How not to write
Recently I pulled Leon Rooke’s The Last Shot off my shelf, and noticed little red page flags sticking out of it. Most curious. How did those get there? I must have stuck them there, for some reason. So I promptly investigated them to see if I could figure out why.
This was pretty easy. They marked stories that I liked. All except one, which just marked a page. But scanning quickly down the page, I found why the flag was there. The reason looked like this:
In Prissy’s estimation Ganger was a boy of weirdly morbid and demented disposition. He was gravely barbecued in the belfry.
That sentence. Ganger is barbecued in the belfry — and not lightly grilled, mind you, but gravely barbecued. That’s a sentence I wish I’d written.
I was thinking about that sentence and it struck me that this wonderful sentence manages, using only seven words, to break three rules much touted by that industry which purports to teach people how to write. That is, it tells, rather than shows; it uses one of those dreaded adverbs; and it is based on a hackneyed phrase, a worn-out metaphor, a cliché. And this should tell you that something is deeply wrong with the “how to write” manuals and the writing workshops, rather than the sentence in question.
So the lesson of the day, I suppose, is that you can follow all the standard writing advice, and write the same way everyone else does, or you can rewrite the rulebook to your own ends.

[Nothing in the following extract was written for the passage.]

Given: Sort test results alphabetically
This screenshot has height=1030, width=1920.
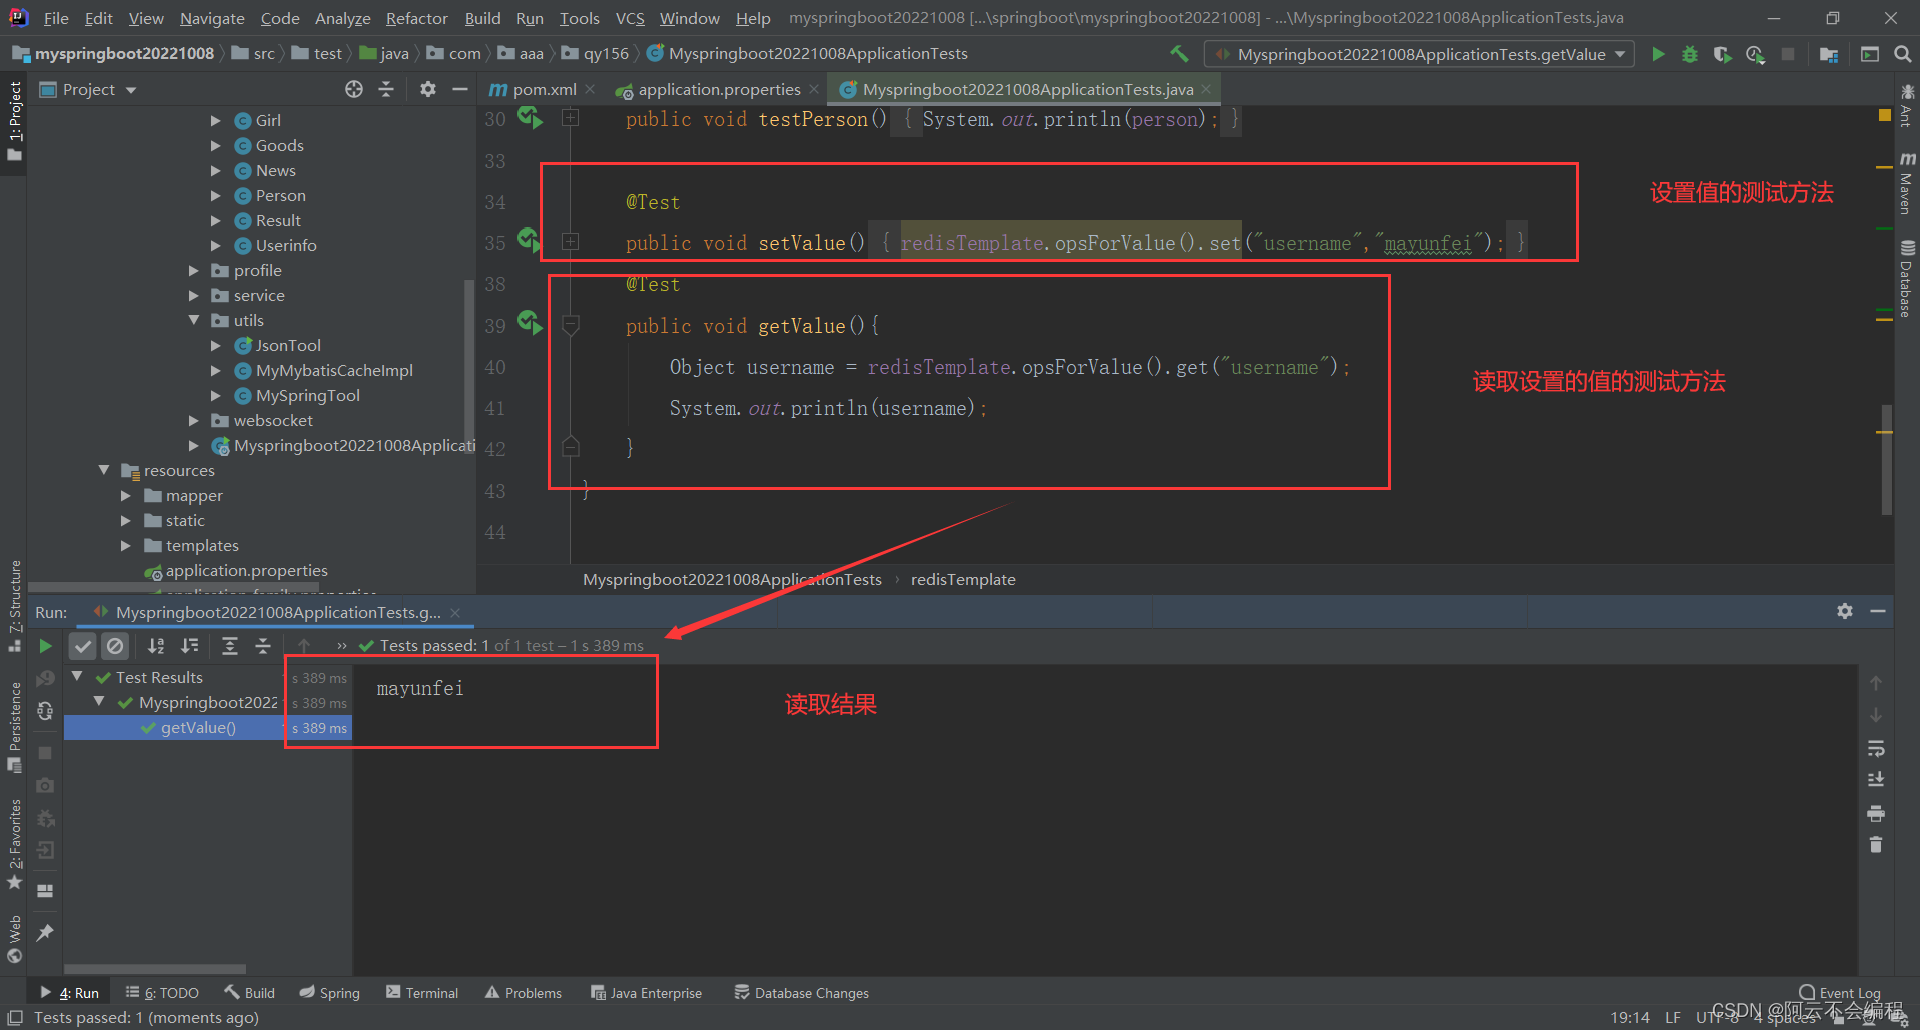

I do agree–it’s a fabulous sentence and rules don’t work all that well for writing. However, in cases like this, I think defiance of received wisdom has to be earned. LR can write write whatever he wants because he’s *so good*–and his instincts towards rule breaking don’t lead him astray. I don’t have his mastery, and when in doubt I fall back on the basics. Rules are like training wheels: undignified, but better than falling into the gutter/writing something stupid.
Just discovered you; commenting very late and so much to read, but on this: don’t THEY always say: “learn the rules, then break them”?